**Exercise:**
Once the line holding "Given: Enable the Model - plane checkbox" is found in the entries below, transcribe exactly every line up to and including the one holding "Task: Click the middle of the slider track", but leave out the pictures.

───── Dataset records ─────

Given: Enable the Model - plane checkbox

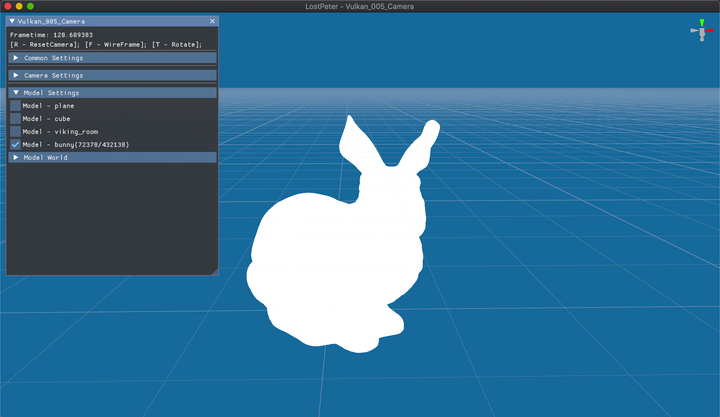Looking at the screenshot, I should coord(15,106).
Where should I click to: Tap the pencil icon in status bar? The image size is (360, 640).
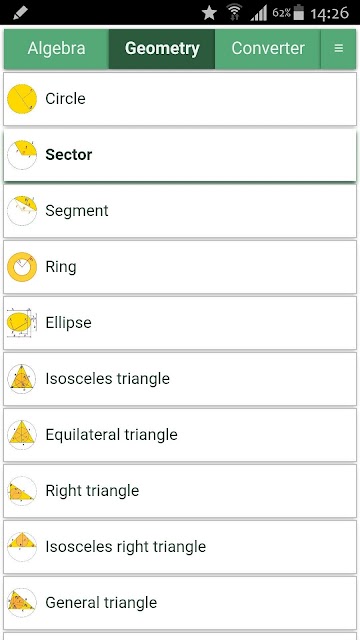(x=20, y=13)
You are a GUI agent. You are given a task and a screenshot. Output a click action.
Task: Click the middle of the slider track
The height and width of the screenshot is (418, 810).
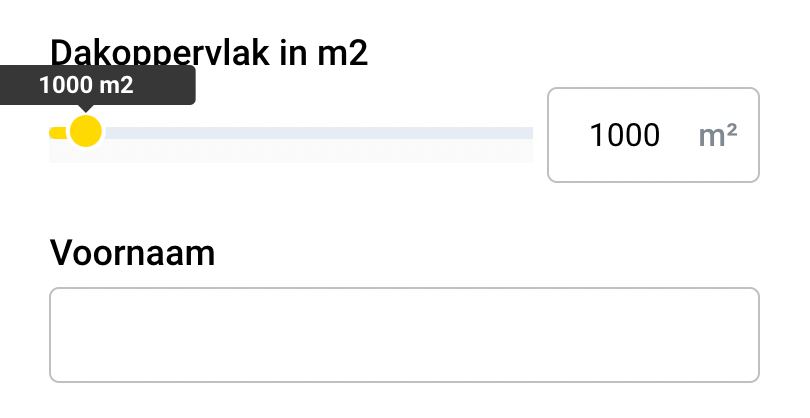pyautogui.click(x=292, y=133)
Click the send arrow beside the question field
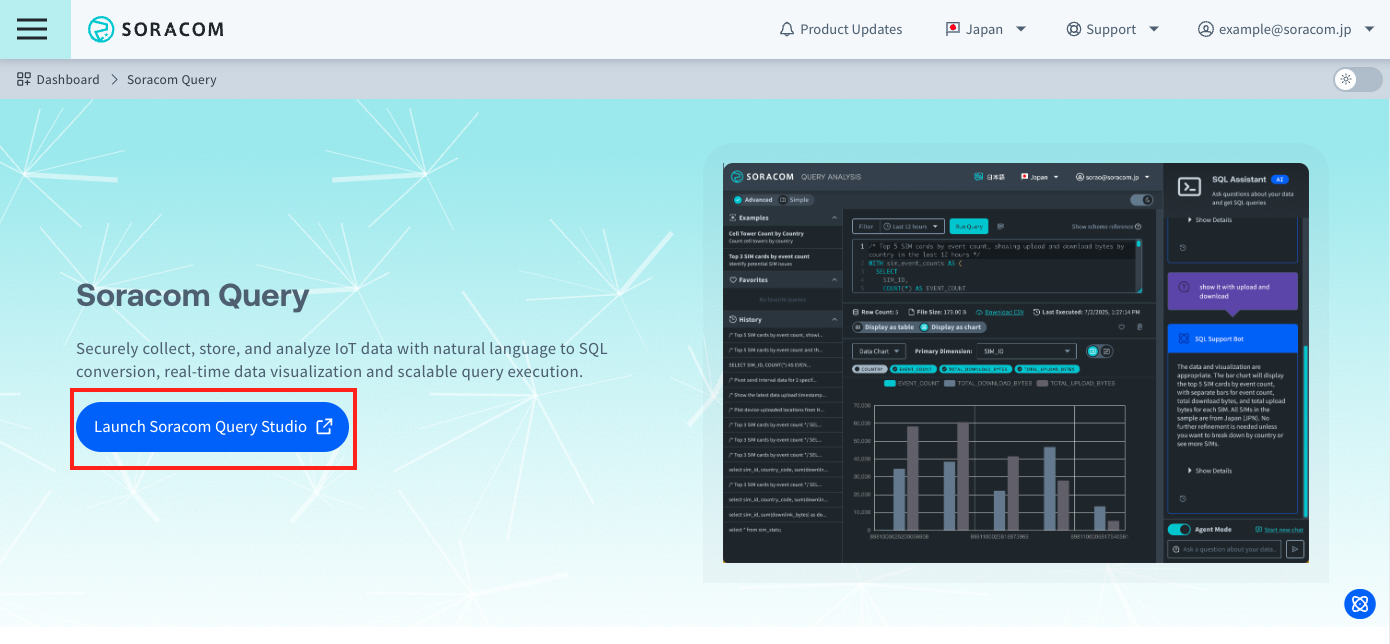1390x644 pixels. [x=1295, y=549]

─────
───── Dataset records ─────

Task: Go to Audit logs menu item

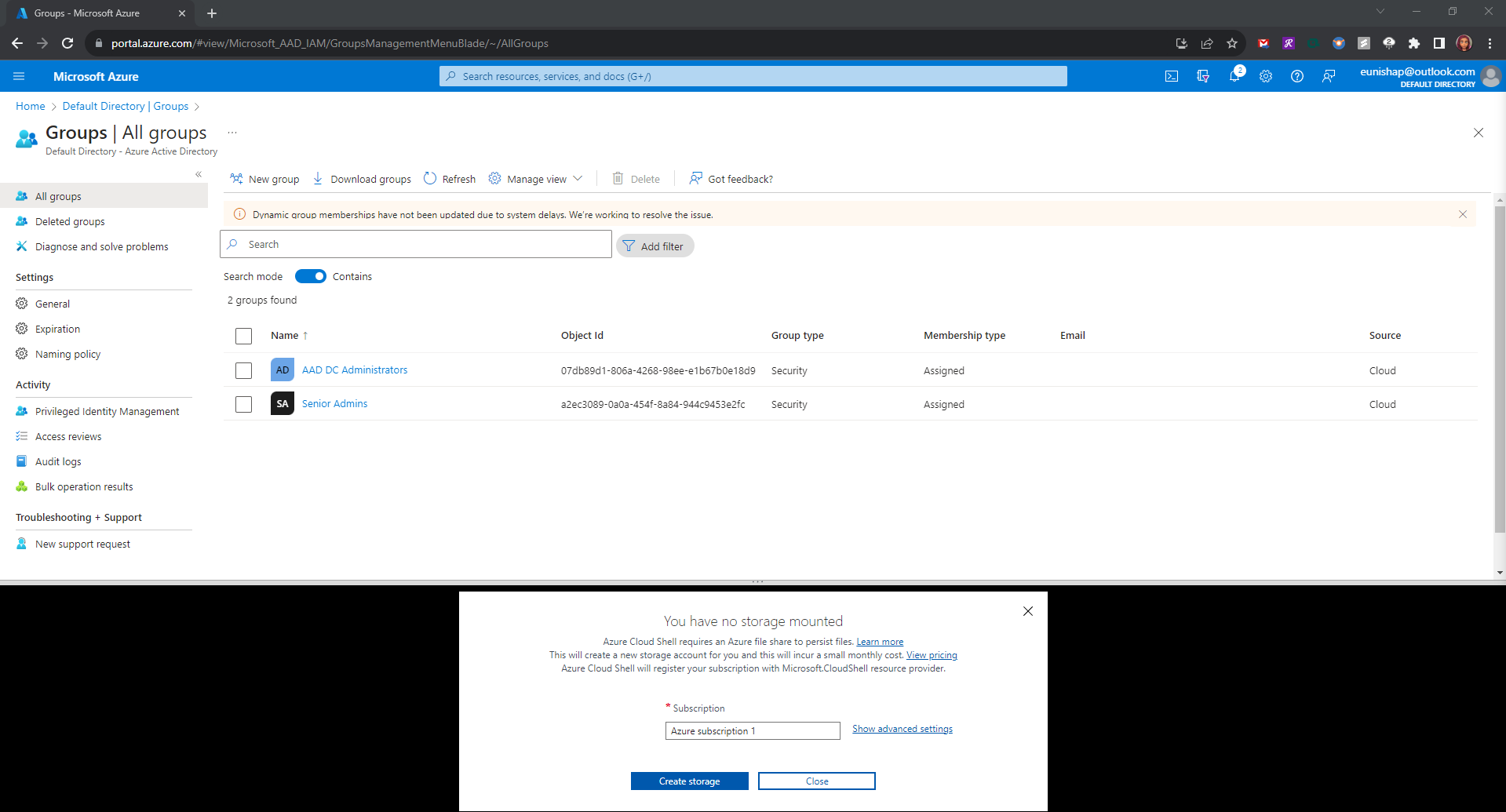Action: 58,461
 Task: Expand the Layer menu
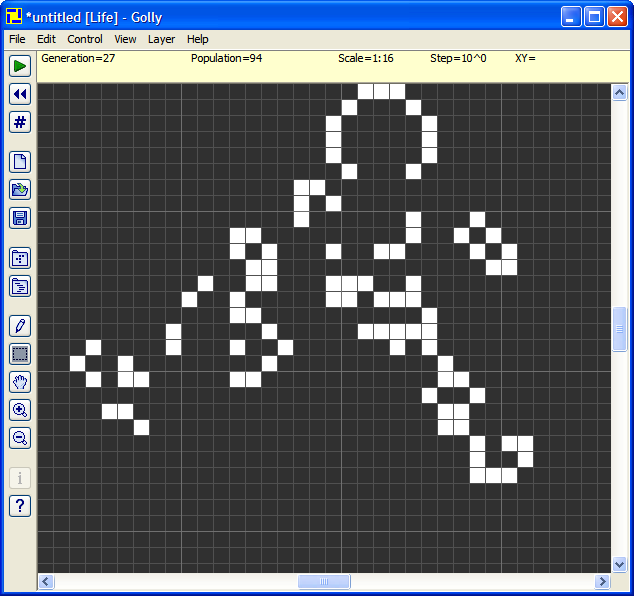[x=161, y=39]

─────

**Solution to this problem:**
Given: Enable the Model - plane checkbox

Looking at the screenshot, I should coord(15,106).
Where should I click to: Tap the pencil icon in status bar? The image size is (360, 640).
(x=20, y=13)
You are a GUI agent. You are given a task and a screenshot. Output a click action.
Task: Click the middle of the slider track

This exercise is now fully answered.